How to Stop Tobacco Abuse or Addiction

After knowing the street names for tobacco and the health effects, you may decide to quit tobacco use. Here are some suggestions.

1. Set a Quit Date

For many people, setting a quit date is very helpful. This particular date gives you adequate time to prepare yourself and your mind for the upcoming changes. Slowly cut back the nicotine consumption from the date, as quitting cold turkey can be quite a challenge for some.

2. Know Your Triggers

Knowing your triggers will help you quit smoking quicker. Common triggers of smoking include:

  • Stress
  • Coffee
  • Having a meal
  • Alcoholic beverages
  • Boredom
  • Driving
  • Being around other people who smoke, etc.

3. Get Support

Having someone to support you while quitting tobacco can be quite helpful. It has been estimated that about 95% of people who try quitting nicotine on their own without getting any support from their family members, friends, and coworkers have failed to do so.

So, you can look for support from your family members and friends, while others might find it more helpful joining a support group or class.

4. Nicotine Replacement Therapy

Many people find it very difficult to quit smoking cold turkey. In these cases, nicotine replacement therapy is a great option. Nicotine replacement therapy includes the use of skin patches, nicotine gums, inhalers, or lozenges.

The benefit of nicotine replacement therapy is helping people focus on their psychological addiction to nicotine before completely eliminating it from the body. Regardless of street names for tobacco, smoking or chewing it is very harmful. Nicotine replacement therapy will help you quit faster and easily. 

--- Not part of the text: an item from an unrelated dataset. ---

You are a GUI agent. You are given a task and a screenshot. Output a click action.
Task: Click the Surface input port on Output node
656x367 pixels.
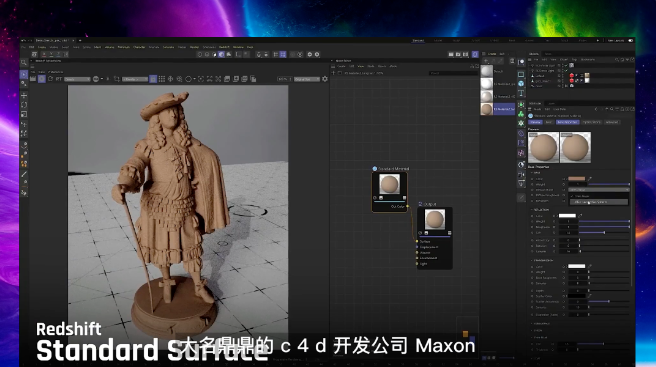pyautogui.click(x=417, y=241)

5. Non-Nicotine Medications

There are also many non-nicotine medications available today, which require a prescription. These medications include:

  • Varenicline – A medication that acts on the nicotine receptors in the human brain, decreasing the withdrawal symptoms. You should start using this medication at least one week before quitting tobacco.
  • Bupropion – An antidepressant drug which increases the levels of dopamine and norepinephrine in the human brain. These two brain chemicals are normally boosted by nicotine. It also helps minimize weight gain once you have quitted. Bupropion should be started at least one week before quitting tobacco.
  • Nortriptyline – Usually prescribed when the above-mentioned medications have failed to help you quit smoking. It is a tricyclic antidepressant which increases the levels of norepinephrine in the human body.

6. Behavioral Treatment

Behavioral treatment plays an important role when quitting tobacco. This treatment includes self-help materials as well as individual cognitive therapy. Behavioral therapy tends to teach you how to handle stress, how to identify and avoid your triggers, how to develop coping strategies, etc. Behavioral treatment usually lasts 1 to 3 months.